(Task to carry out): Repeat only the lines from the one containing "Image resolution: width=1280" to the final line below, exactly as they read, and leave every picture out.

(Screenshot grounding data):
****************************************

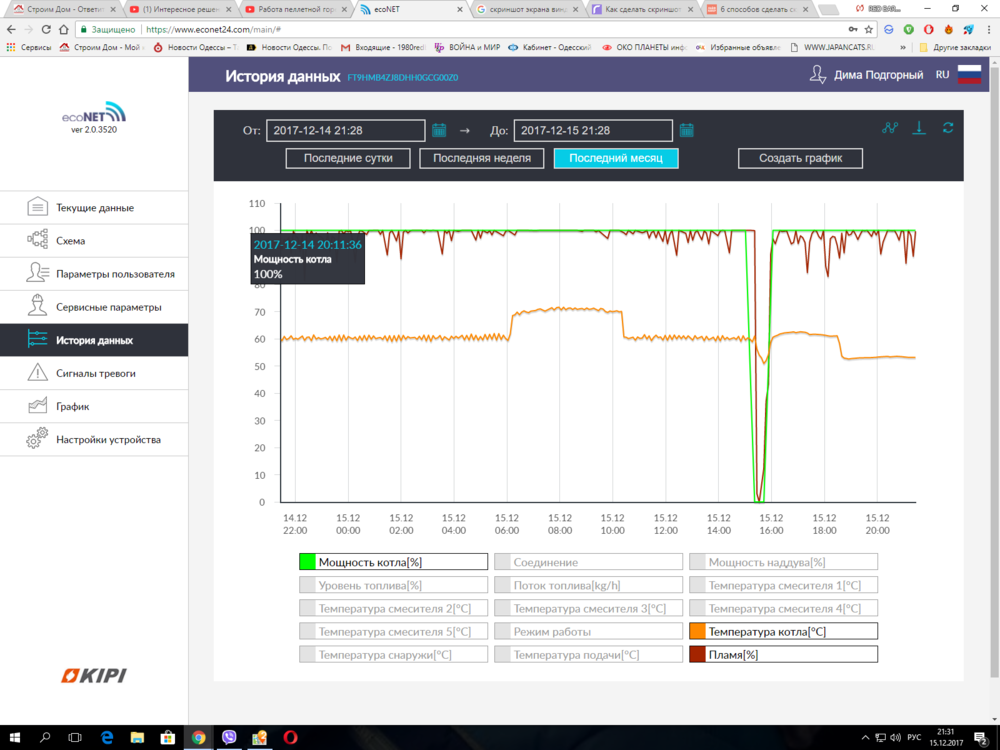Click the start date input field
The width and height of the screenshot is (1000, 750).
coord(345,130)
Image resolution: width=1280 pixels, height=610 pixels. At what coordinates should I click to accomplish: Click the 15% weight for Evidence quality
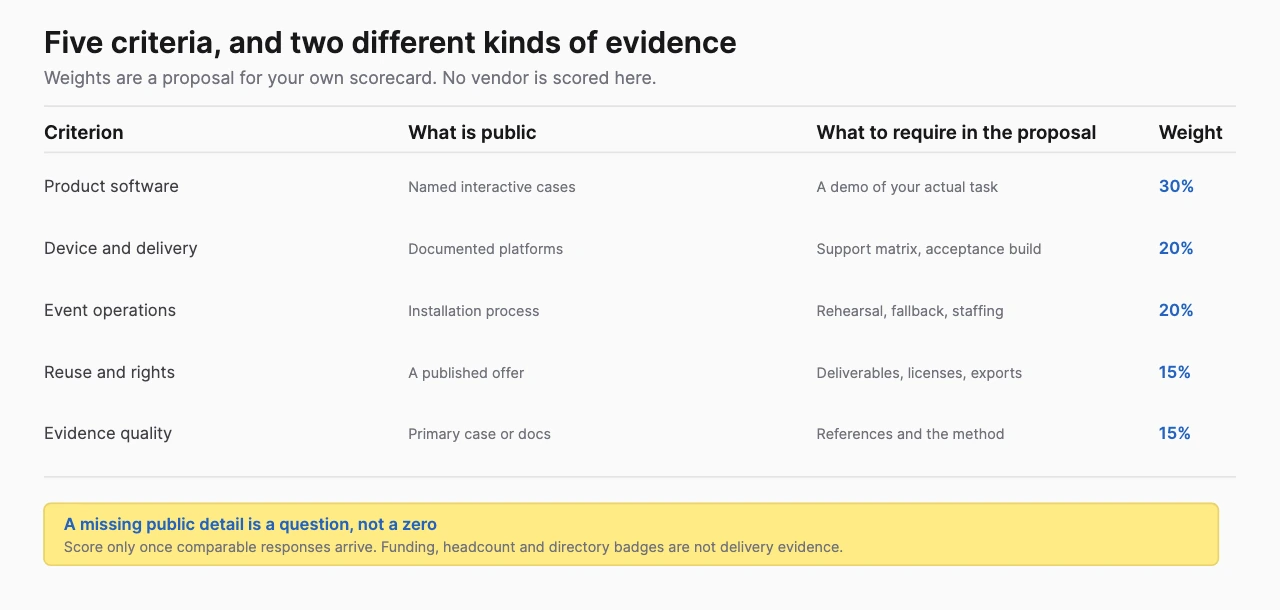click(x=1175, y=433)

****************************************

(Exercise answer):
Image resolution: width=1280 pixels, height=610 pixels. At what coordinates should I click to accomplish: Click the 15% weight for Evidence quality
click(x=1175, y=433)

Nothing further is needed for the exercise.